Capítulo 8

4.6K 404 711
                                    

Ainda recebendo seu toque delicado e viciante sobre a extensão da minha pele, fechei os olhos absorvendo aquele gesto delicado que me deixava nas nuvens. Seu dedo parou no meu quadril, alisando cuidadosamente os traços de tinta permanente.

— Sua tatuagem é linda. — seu hálito quente bateu em minha bochecha.

Olhei para ela lembrando-me do dia em que me decidi por fazê-la. O contorno das pequenas ondas ilustrava minha pele, fazendo meu coração acelerar devido a importância daquele pequeno símbolo.

Com 15 anos, minha vida estava desmoronando. A realidade dos problemas começou a pesar, trazendo o vislumbre de uma vida adulta antes da hora. Saía da escola direto para o emprego de meio turno, no qual eu recebia 10 dólares por semana, inicialmente. A rotina exaustiva era a melhor distração que eu poderia ter. Eu estava certa do meu objetivo: sair de San Diego.

Um ano se passou. Após contar o dinheiro, guardado embaixo do colchão, e ver que a quantia era o suficiente para minha passagem e meus gastos adicionais, entrei em pânico. Mesmo tendo a ajuda secreta da tia Laura, enquanto eu estivesse em solo californiano era eu por mim mesma. Todas as possibilidades de aquilo dar errado vieram a mente — junto com uma puta crise de pânico.

Naquela noite, mamãe não estava em casa. Seu trabalho tomava a maior parte de seu tempo, principalmente a noite. Sua carreira como radialista na rádio local de San Diego era a prioridade número 1 em sua vida — logo depois vinha eu, segundo ela.

Então, aproveitando sua ausência, corri até seu banheiro minúsculo compondo a suíte de seu quarto, abri o pequeno armário de remédios e os analisei. Olhei um por um verificando as cores das faixas. Quando a cor preta se destacou, senti meu estômago embrulhar instintivamente. Minutos se passaram até eu pegar o frasco e perceber que seu interior estava vazio.

Não havia nenhum comprimido.

O choro veio logo em seguida. Percebi o erro que eu estava prestes a cometer. Tomar várias pílulas tarja preta não iria dar fim a confusão em minha mente. Só iria jogar fora um ano de trabalho duro — já que eu provavelmente morreria.

Deixei que o choro lavasse minha alma. Até me senti melhor na hora seguinte a crise.

Reuni o dinheiro, meus pertences e meus sonhos. Fiz uma busca rápida na internet resolvendo a questão da passagem aérea. Saquei do meu bolso a identidade falsa, que havia me custado dois meses de trabalho, vislumbrando meu possível recomeço.

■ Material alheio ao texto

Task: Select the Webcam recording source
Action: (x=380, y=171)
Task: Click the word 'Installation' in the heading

Antes de deixar para sempre San Diego, fui até o estúdio de tatuagem de um amigo a fim de me despedir. Não dele, mas daquilo de bom que vivi em todos aqueles anos. Seria pessimismo meu dar atenção só às partes ruins do período na Califórnia, então resolvi deixar marcado na pele o que me trouxe paz nos dias mais angustiantes: o mar.

Os traços dolorosos deixados pela máquina eram revigorantes. A leve ardência em meu quadril não foi o motivo das lágrimas que ameaçavam escapar, mas a sensação de vazio. Entrar naquele avião foi muito custoso, entretanto, sou grata por ter me agarrado no fio de esperança que ainda restava dentro de mim. Foi por ele que consegui chegar onde cheguei.

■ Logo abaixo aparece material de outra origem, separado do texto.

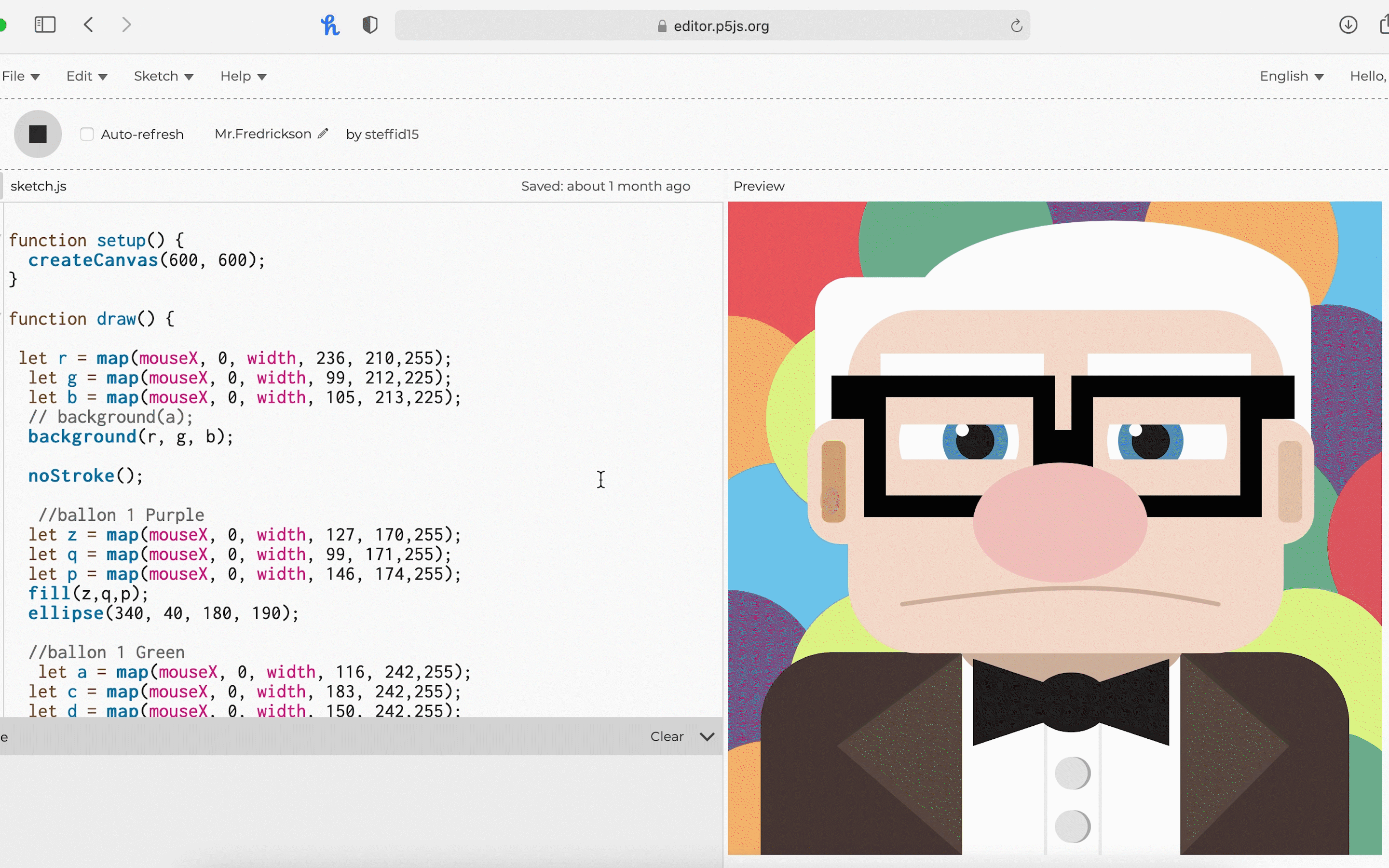Click the Shield security icon
This screenshot has width=1389, height=868.
point(370,25)
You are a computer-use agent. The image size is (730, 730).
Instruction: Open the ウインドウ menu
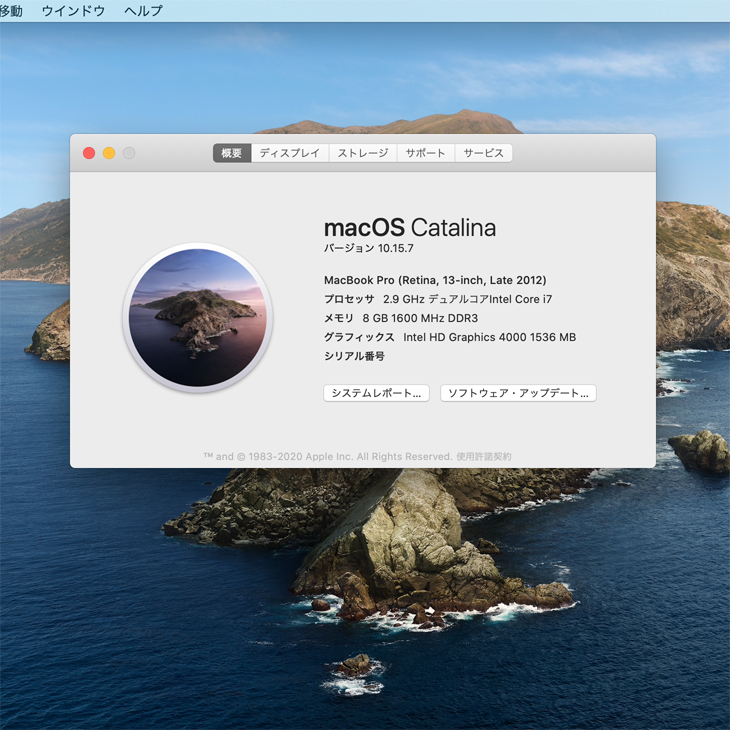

— Sim, ela é. — concordo minutos depois. Espanto as lembranças concentrando-me nos traços negros da tatuagem de Nick. Contive minha euforia, já que seria muito estranho se ele soubesse o quanto eu pensava naquela tatuagem.

Passo, lentamente, os dedos por cima dela apreciando o belo trabalho fixado em sua pele. Os detalhes da bússola eram fascinantes e, juro, que poderia ficar horas observando.

— A sua é extraordinária. — sustento aquele elogio com um meio sorriso — Tem ela há quanto tempo?

Seu olhar desce para seu próprio antebraço e percebo uma ruga se formar entre suas sobrancelhas.